*How to complete this task*
Search the records below for the string "node" and copy each line where it turns up.

(The records)

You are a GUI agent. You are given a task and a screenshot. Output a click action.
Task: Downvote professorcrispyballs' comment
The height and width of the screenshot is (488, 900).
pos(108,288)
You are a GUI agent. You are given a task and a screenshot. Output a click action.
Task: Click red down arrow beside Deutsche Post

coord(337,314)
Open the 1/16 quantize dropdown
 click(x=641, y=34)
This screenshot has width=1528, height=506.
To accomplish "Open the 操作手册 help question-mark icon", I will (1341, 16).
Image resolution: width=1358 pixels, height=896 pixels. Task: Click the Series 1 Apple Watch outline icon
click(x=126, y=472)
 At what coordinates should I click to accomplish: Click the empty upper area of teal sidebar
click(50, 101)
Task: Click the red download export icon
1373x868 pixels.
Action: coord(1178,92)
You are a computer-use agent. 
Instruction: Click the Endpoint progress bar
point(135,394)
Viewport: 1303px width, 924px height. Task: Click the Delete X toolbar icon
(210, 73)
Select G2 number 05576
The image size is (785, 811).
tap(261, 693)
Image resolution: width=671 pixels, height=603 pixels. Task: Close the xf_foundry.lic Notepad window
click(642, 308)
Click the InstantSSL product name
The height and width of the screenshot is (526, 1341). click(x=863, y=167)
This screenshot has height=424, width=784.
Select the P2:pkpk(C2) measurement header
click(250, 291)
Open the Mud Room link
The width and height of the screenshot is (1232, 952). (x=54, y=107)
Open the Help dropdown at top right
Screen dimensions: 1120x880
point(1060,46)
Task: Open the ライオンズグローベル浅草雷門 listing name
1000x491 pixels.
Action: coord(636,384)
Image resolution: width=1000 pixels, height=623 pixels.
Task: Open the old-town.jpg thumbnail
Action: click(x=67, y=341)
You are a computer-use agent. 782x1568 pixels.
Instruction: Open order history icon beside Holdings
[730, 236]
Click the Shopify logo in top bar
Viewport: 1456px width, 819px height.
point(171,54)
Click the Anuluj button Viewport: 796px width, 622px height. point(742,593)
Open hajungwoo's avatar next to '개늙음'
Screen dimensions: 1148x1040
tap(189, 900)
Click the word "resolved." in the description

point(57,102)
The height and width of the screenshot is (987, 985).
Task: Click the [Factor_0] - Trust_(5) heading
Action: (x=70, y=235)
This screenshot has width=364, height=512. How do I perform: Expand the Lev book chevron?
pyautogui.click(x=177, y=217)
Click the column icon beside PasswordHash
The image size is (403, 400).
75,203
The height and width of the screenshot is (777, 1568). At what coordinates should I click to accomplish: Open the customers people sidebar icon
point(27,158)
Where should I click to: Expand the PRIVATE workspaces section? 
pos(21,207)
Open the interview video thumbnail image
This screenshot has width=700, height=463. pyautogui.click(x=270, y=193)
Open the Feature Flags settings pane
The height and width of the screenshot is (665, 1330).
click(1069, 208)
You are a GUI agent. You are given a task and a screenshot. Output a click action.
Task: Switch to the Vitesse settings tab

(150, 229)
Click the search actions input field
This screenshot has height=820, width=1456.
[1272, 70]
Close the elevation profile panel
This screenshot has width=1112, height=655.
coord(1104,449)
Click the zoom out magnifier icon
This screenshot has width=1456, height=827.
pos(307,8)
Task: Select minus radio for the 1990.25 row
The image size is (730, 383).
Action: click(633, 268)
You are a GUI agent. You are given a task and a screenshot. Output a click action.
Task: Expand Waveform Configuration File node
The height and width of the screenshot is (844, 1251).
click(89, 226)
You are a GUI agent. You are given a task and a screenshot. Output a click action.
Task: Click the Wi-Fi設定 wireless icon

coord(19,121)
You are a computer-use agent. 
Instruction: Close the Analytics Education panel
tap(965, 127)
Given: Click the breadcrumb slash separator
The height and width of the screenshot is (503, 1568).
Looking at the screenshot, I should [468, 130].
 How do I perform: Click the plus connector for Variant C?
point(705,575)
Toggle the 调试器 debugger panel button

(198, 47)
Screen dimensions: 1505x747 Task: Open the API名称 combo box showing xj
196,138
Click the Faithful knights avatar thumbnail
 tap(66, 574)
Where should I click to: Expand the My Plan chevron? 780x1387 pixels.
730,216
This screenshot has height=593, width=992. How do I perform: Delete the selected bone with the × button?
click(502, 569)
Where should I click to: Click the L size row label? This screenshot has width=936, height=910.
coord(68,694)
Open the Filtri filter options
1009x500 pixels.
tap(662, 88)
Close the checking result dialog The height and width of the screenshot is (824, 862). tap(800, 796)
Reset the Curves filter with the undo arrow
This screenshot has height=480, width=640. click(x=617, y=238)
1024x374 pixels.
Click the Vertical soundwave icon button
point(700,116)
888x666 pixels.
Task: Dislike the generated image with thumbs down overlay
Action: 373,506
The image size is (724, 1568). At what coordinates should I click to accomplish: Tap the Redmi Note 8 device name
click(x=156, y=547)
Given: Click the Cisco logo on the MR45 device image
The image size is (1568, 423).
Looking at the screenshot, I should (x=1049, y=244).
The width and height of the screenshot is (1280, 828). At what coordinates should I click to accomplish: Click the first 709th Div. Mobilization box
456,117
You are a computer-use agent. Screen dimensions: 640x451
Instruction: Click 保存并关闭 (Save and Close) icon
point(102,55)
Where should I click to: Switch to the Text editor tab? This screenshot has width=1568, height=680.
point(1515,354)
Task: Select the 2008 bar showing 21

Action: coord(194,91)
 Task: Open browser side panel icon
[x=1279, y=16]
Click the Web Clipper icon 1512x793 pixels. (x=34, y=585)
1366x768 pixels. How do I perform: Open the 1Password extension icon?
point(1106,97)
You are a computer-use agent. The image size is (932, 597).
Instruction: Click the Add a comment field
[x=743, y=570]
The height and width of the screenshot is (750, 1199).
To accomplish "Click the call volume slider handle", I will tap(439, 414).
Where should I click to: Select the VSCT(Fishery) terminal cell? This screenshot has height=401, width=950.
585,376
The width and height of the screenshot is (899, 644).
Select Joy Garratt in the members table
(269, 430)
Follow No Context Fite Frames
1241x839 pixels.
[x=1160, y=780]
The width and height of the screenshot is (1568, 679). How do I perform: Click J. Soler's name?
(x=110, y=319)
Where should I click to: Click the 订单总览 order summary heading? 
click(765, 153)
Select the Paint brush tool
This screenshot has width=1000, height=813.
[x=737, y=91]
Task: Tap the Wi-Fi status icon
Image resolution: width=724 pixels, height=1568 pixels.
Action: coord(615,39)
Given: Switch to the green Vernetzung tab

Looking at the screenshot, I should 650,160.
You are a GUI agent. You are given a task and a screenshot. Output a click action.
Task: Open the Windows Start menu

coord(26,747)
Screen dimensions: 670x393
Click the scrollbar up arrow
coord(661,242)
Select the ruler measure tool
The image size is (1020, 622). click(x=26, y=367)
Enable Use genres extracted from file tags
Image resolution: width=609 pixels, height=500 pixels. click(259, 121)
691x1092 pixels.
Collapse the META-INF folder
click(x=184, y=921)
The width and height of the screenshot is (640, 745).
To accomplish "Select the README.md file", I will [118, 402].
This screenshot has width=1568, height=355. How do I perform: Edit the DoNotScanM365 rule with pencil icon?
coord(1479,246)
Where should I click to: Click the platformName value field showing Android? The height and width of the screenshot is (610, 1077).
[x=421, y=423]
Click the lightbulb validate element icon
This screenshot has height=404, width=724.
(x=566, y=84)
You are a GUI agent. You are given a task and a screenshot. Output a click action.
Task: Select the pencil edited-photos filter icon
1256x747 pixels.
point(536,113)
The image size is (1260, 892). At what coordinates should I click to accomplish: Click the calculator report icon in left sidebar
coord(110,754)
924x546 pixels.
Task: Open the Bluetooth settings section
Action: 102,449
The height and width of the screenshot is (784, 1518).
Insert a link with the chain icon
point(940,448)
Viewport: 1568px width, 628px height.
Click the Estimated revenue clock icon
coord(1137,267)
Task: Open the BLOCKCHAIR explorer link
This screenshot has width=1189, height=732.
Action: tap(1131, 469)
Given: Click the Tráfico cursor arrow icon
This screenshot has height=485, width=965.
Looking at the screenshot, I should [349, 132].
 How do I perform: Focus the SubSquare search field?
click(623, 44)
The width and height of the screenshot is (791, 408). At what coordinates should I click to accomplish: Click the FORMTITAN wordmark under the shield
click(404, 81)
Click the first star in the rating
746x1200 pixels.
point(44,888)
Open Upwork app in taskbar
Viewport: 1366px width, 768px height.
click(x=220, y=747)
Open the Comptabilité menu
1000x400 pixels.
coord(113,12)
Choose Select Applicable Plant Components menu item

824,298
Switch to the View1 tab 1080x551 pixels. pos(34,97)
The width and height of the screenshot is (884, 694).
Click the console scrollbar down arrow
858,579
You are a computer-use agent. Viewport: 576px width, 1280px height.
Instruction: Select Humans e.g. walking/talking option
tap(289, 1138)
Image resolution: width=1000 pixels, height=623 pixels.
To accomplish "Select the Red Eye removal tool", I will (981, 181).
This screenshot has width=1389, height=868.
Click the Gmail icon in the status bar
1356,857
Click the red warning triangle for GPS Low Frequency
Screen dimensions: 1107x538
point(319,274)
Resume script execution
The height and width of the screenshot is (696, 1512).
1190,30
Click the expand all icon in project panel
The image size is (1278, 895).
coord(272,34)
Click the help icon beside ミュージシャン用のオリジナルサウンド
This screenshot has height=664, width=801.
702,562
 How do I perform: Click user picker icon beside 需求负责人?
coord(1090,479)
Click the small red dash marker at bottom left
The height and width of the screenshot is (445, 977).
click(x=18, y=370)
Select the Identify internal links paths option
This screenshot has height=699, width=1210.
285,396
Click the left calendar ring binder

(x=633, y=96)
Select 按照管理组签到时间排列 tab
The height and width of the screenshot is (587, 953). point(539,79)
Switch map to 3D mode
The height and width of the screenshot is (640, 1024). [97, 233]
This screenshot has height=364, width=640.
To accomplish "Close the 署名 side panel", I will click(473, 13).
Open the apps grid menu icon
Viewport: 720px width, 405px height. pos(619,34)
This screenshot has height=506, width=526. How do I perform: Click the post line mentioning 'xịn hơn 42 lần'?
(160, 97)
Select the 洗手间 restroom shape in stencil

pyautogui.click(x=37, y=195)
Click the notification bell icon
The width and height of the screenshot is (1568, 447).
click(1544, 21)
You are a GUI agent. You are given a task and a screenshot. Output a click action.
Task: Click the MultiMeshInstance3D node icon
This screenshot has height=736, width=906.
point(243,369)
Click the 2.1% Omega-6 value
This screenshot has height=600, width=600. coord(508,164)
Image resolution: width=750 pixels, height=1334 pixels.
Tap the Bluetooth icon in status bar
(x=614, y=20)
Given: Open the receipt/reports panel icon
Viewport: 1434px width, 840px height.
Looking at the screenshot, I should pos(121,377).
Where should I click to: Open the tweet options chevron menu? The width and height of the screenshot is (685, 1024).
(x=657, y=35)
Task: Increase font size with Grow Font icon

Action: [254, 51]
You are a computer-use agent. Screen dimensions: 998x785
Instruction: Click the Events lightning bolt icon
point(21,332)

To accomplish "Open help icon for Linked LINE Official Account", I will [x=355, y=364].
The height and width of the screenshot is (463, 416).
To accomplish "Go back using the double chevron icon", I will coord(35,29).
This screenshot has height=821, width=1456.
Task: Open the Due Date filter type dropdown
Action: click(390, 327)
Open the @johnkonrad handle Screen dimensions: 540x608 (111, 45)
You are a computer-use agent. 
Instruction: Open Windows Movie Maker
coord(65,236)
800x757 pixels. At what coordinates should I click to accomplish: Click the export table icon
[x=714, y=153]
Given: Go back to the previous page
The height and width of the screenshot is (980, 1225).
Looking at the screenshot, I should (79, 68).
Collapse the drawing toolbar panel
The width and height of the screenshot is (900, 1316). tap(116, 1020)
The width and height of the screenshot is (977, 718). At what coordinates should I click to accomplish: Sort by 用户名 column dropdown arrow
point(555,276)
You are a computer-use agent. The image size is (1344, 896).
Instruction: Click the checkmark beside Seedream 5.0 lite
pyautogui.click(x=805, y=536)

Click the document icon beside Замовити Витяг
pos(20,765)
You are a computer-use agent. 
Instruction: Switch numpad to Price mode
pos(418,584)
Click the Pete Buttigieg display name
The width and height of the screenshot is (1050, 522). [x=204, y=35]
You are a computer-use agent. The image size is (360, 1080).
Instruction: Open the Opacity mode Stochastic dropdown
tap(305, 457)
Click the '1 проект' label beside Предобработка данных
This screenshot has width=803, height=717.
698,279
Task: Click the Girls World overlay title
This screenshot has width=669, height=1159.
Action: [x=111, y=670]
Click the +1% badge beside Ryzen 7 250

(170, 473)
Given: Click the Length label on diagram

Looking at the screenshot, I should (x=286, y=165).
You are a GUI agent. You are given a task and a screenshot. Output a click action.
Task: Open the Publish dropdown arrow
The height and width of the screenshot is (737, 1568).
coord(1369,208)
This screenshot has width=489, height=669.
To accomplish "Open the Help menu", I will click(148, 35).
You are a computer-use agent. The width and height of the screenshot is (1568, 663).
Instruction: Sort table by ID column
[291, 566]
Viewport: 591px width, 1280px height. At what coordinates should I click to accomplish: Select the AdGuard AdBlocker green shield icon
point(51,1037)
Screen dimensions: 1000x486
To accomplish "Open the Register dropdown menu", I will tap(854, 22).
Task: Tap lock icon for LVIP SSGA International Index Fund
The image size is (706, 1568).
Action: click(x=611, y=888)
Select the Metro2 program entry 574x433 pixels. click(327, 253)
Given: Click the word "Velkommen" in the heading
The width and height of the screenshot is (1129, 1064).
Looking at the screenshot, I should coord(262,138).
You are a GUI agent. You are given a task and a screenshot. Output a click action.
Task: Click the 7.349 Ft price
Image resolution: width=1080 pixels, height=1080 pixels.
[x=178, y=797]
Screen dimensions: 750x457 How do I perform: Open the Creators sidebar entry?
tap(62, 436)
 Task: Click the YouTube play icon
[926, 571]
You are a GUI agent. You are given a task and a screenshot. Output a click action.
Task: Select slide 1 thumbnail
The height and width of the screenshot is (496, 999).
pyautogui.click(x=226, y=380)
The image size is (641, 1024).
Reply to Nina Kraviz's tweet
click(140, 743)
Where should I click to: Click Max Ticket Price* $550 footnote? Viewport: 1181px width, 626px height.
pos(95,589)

(End The records)

*Written reply*
Task: Expand Waveform Configuration File node
Task: Click the MultiMeshInstance3D node icon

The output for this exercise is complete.